> Document section
The African Combined Events Championships () is an international athletics competition between African athletes in the disciplines of men's decathlon and women's heptathlon. It became part of the IAAF Combined Events Challenge circuit in 2011.

The two-day event was established in 1999, when it was held in the Algerian capital of Algiers. A second edition was scheduled for 2003, to be held in Réduit, Mauritius, but this plan was abandoned. The second edition of the event was held in Tunis two years later and it was held along with the African Race Walking Championships. Réduit has been the regular host for the competition since 2009, with the last three championships having been held at the town's Maryse Justin Stadium. In 2012, an open track and field meeting, organised by former Mauritian sprinter Stéphan Buckland, was held alongside the main combined events meeting.

Ghana's Margaret Simpson and Ali Kamé of Madagascar are both three time champions of their respective events. Kamé's winning score of 7685 points in 2011 is the event record for the decathlon (as well as being a Malagasy record). Simpson set the current heptathlon record of 6184 points in 2012.

> Exercise requirements
Continue the article on the African Combined Events Championships from its last sentence.

> Data lines
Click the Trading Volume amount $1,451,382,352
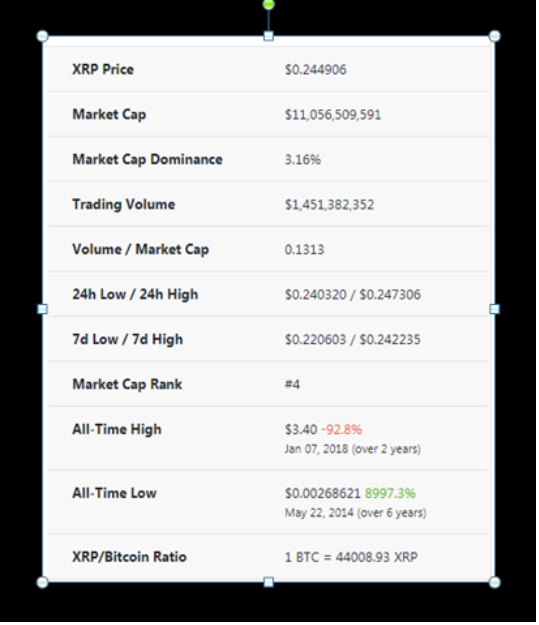This screenshot has height=625, width=539. pos(329,205)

> Exercise result
The titles contested at this championships are considered separate from the combined events that feature on the programme at the biennial African Championships in Athletics.

Editions

Medalists
Key:

Decathlon

 † = France's Daouda Amboudi competed as a guest athlete and had the third best performance with a score of 6289 points.
  †† = Italy's Michele Calvi competed as a guest athletes and had the second best performance with a score of 7305 points.

Heptathlon

 † = Nafissatou Thiam of Belgium competed as a guest athlete and had the second best performance with a score of 5906 points.
 †† = Mari Klaup of Estonia competed as a guest athlete and had the second best performance with a score of 5583 points.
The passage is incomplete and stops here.